Advance Directives

Concerning Living Wills and Health Care Powers of Attorney

Advance Directives

Planning for tough health care decisions is something people tend to put off until they’re faced with a serious illness. Thinking about whether you would want to be on a respirator or what kind of treatment a critically ill parent or spouse would prefer may be difficult to consider in advance. Broaching the subject with your family now will help you have more control over your health care management later.
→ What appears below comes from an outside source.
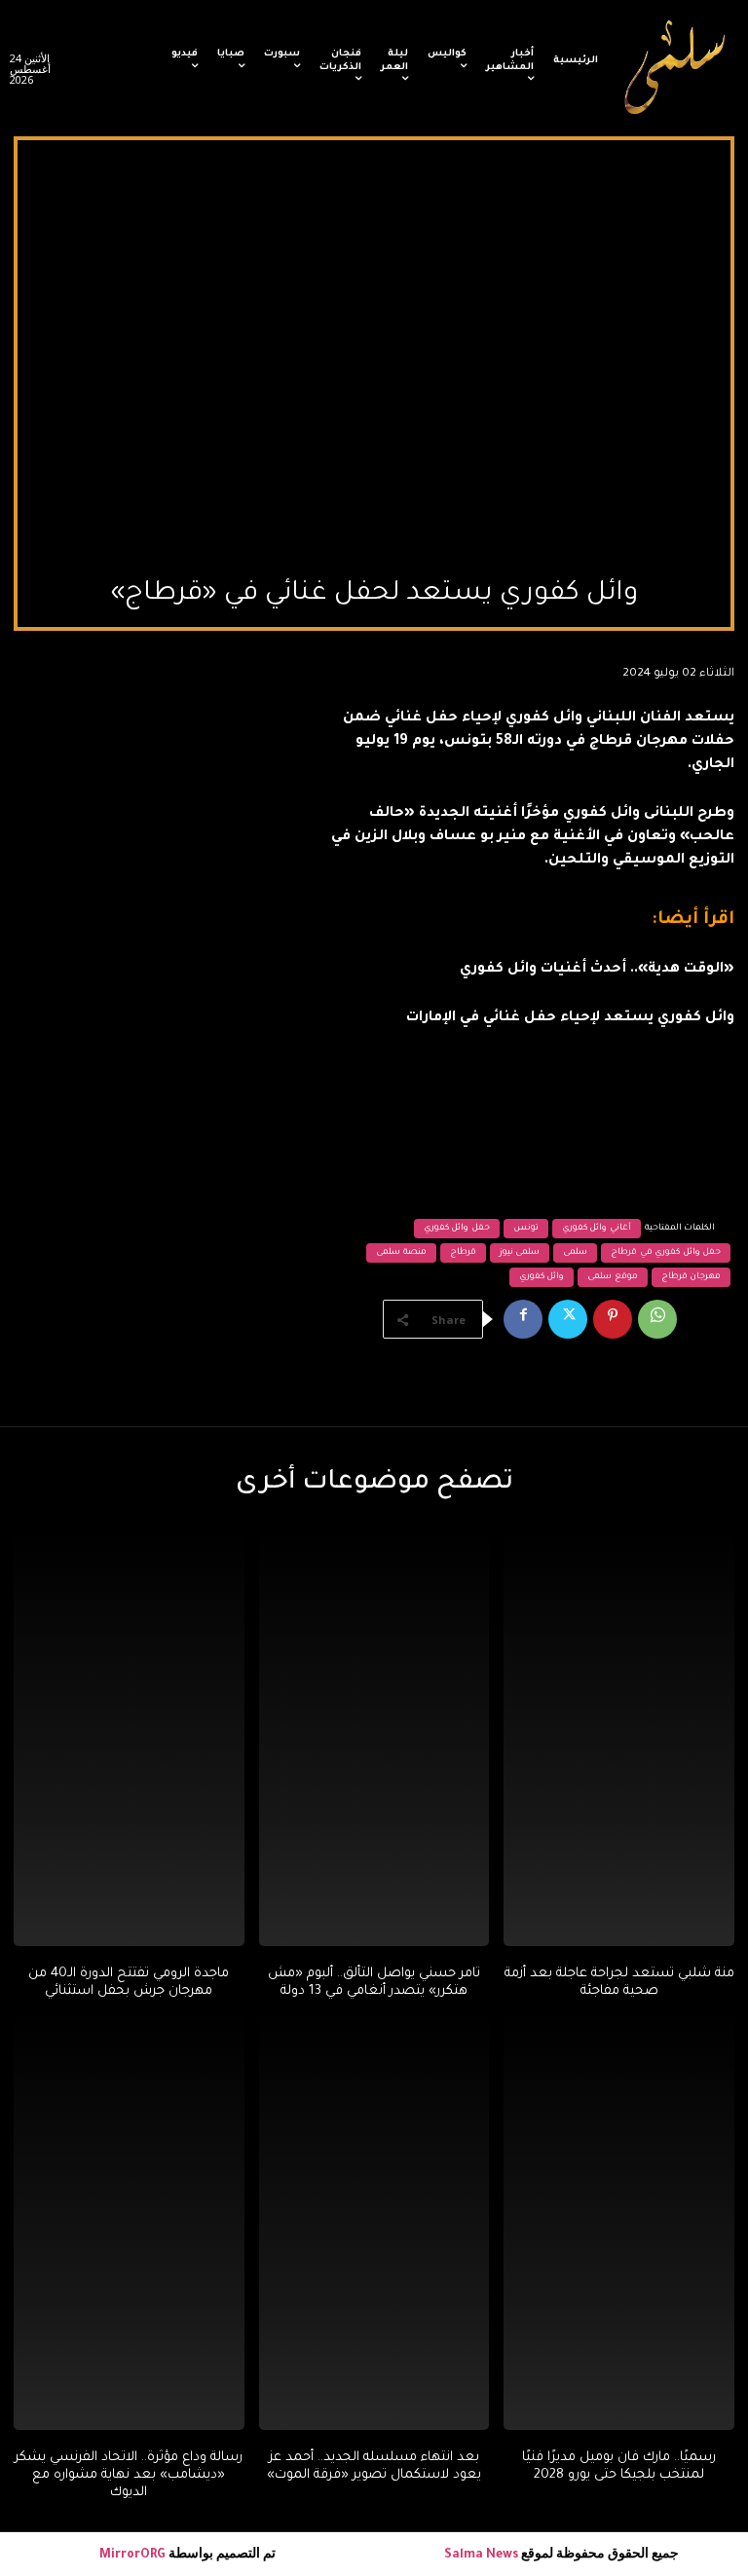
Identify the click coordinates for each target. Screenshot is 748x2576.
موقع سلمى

By using advance directives, you outline your preferences for medical treatment and designate a decision-maker should you lose the capacity to choose your treatment options.

Living Wills

A living will is an advance directive that tells heath care providers how much intervention or treatment is desired if a condition is terminal and you’re unable to communicate. For example, it may direct the physician to discontinue life-sustaining procedures if you’re in a terminal condition or permanently unconscious. Many people execute living wills so that family members aren’t put in the position of having to decide whether to terminate or continue life-sustaining treatment when there’s no chance of recovery. You may want to address specific terminal conditions or illnesses, vegetative states, and types of treatment you want withheld (such as tube feeding, artificial nutrition, and hydration). Some states have specific legal formats to follow to specify the medical intervention and treatment that you would like. In California, for example, the legally recognized format is called the Advance Health Care Directive. Be sure to consult an attorney to get more information on your state’s requirements.
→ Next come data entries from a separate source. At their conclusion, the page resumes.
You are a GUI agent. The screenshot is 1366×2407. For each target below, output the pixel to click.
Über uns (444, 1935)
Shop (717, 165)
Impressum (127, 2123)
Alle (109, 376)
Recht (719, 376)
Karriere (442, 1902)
Power of Attorney for Health Care

In addition to expressing your preferences for life-sustaining medical treatment, consider designating someone to make decisions for you if you’re unable to do so. For example, if major surgery is proposed and you’re too ill to make your feelings known, your surrogate would invoke the power of attorney to facilitate your wishes. The person you appoint may be called your surrogate, attorney-in-fact, proxy, or health care agent. State laws differ regarding the power of attorney for health care, so make certain that you seek the advice of a counseling-oriented attorney. Due to the number of available options and the personal nature of the decisions, pre-printed forms usually will need to be customized.

Remember, advance directives don’t override your own decision-making ability, so long as you’re able to express your own decisions. But these documents give you the peace of mind that comes from knowing your wishes will be carried out.